La Copa Mundial de Futbol 2026 impulsará hoteles y turismo, pero con impacto limitado en el PIB de México; las tarifas hoteleras registran aumentos superiores al 300%
La Copa Mundial de Futbol 2026 dejará en México un impacto económico moderado en términos generales, aunque con claros sectores ganadores. Si bien el crecimiento del Producto Interno Bruto (PIB) se estima cercano al 1.3%, el mayor beneficio se concentrará en el sector hotelero, el hospedaje y el consumo turístico, donde ya se observan incrementos significativos en precios y niveles de ocupación.

De acuerdo con Eduardo Mercado Peña, director general de Consultoría Gastronómica y Hotelera Integral (Congahin), los precios de los hoteles en la Ciudad de México se han disparado de forma notable en las fechas cercanas a los encuentros mundialistas. En algunos casos, las tarifas registran aumentos superiores al 300% en comparación con una temporada alta tradicional.
Este comportamiento, explicó el especialista, responde a la alta demanda anticipada de visitantes nacionales y extranjeros, así como a la limitada disponibilidad de habitaciones en zonas cercanas a los estadios y puntos turísticos estratégicos.
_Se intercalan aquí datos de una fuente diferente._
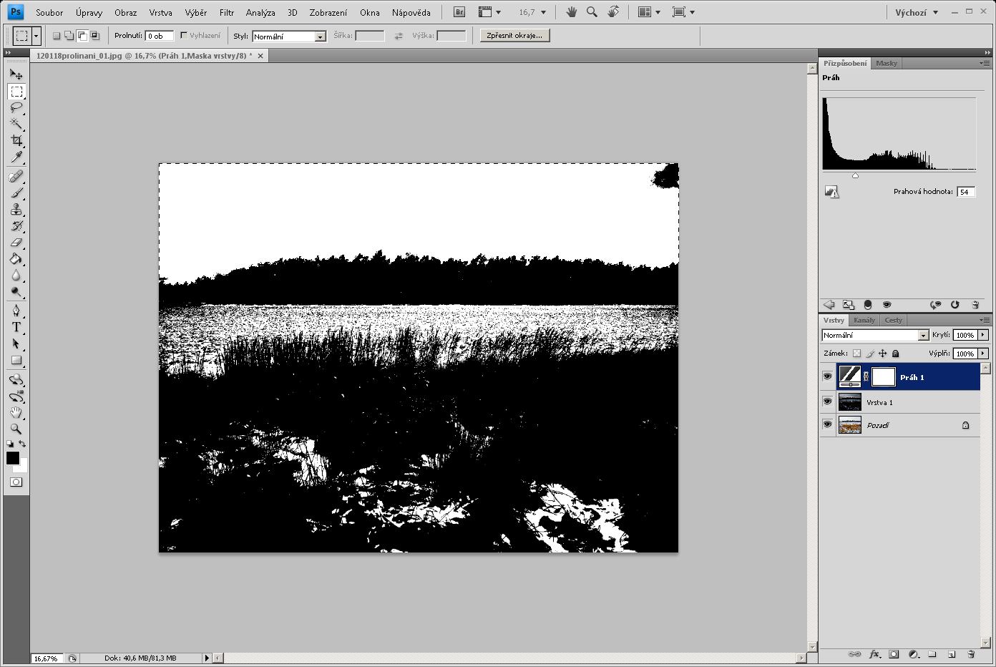Launch Adobe Bridge from top bar
Screen dimensions: 996x667
pyautogui.click(x=459, y=12)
Las proyecciones del sector apuntan a que la ocupación hotelera durante los días de partido oscilará entre el 80% y el 85%, mientras que en el caso de la renta temporal de inmuebles ubicados en las inmediaciones de las sedes mundialistas se prevé una ocupación prácticamente total.

Aunque el efecto macroeconómico será marginal, analistas coinciden en que el Mundial 2026 representará una oportunidad relevante para la industria turística y de servicios, consolidando a ciudades sede como la Ciudad de México entre los principales destinos internacionales durante el evento deportivo más importante del mundo.